In the post on MD5 speed-ups, write out the part starting at "Updated table with" and ending at "several more months.", swapping "simulator" for "emulator".

■ Provided passage ■
+---+

So, if you’ve read comments to previous post you’re know that there are some major speed-ups for MD5 — 5xhashes processing in a single thread, BFI_INT usage to replace 3 instructions with 1 (kinda the same optimization as it was with _rotl to bitalign change), etc. However implementing BFI_INT lowered total number of instructions required to perform single MD5 and so utilization percentage dropped again. But, as I wrote yesterday on ATI devforums, there are reserves — we can process 6x MD5 per thread despite the fact it’s VLIW5. Tried and and yes — other speed-up is possible though this time it’s just ~3%. However, x7 and x8 also looks like good candidates to test.

Fresh version is here.

Also, utilization percentage looks interesting:

As you can see, for newest Caymans with VLIW4 it nearly no difference how to process hashes. For RV770 we reached peak with x5 and x6 can’t significantly change this as 98.4% is really huge value. For RV870 there are still some options available though T unit of RV870′s VLIW cannot accept neigher BIT_ALIGN_INT or BFI_INT, that’s why I guess utilization stuck around 90%.

***

Updated table with x7 & x8 results. Probably by manually scheduling instruction it’s possible to push utilization further. Need to write simulator for this.

As Cayman’s results aren’t looking too impressive (with 1536@880 setup), 5970 will stay fastest GPU for hashing/cracking for several more months.

+---+

■ Stored data ■
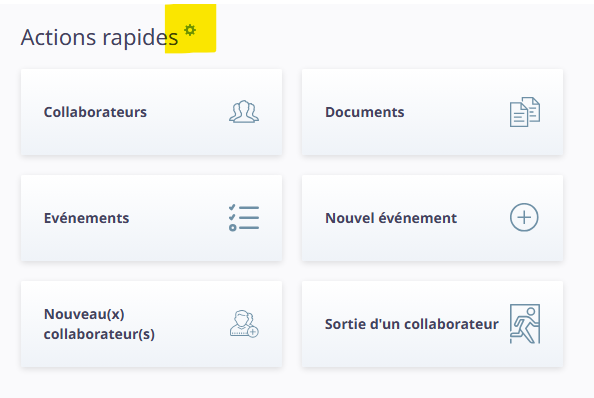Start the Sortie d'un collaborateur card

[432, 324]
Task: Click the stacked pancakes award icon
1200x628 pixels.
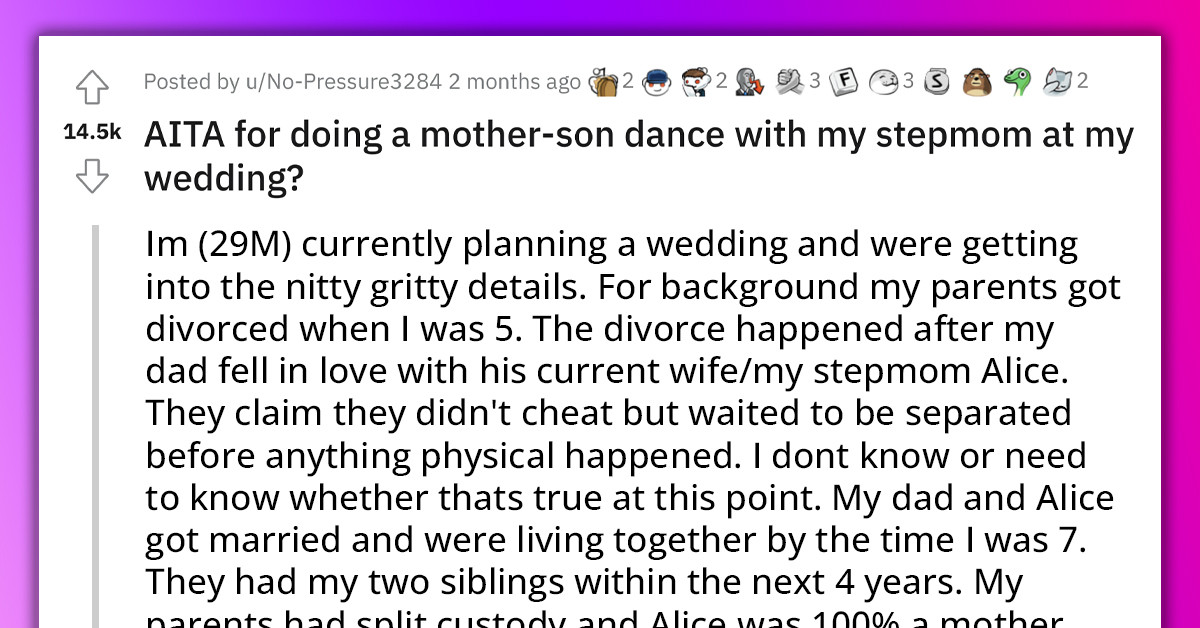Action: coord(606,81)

+---+

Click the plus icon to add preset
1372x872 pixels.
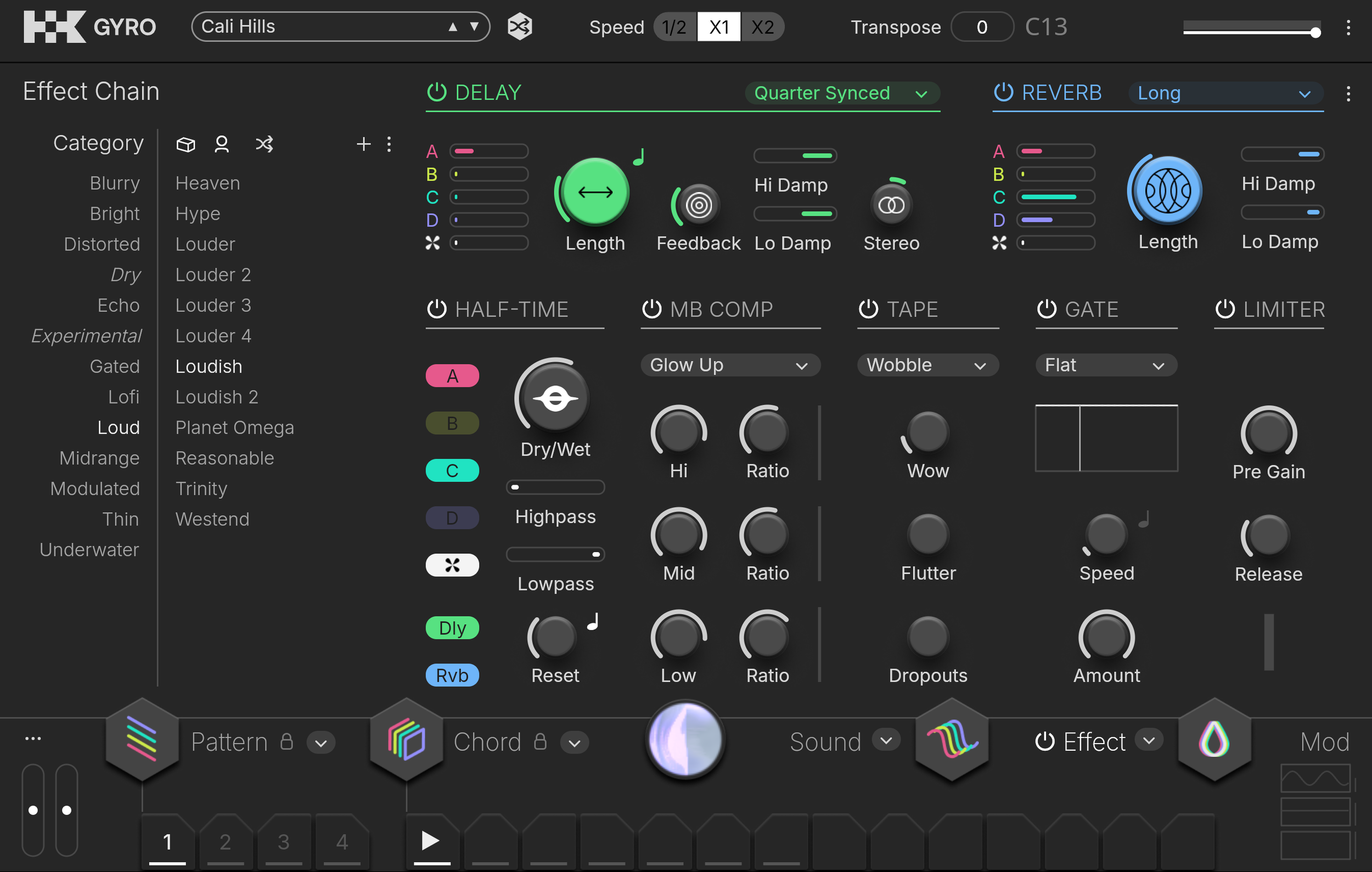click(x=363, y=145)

+---+

■ Complete response ■
Updated table with x7 & x8 results. Probably by manually scheduling instruction it’s possible to push utilization further. Need to write emulator for this.

As Cayman’s results aren’t looking too impressive (with 1536@880 setup), 5970 will stay fastest GPU for hashing/cracking for several more months.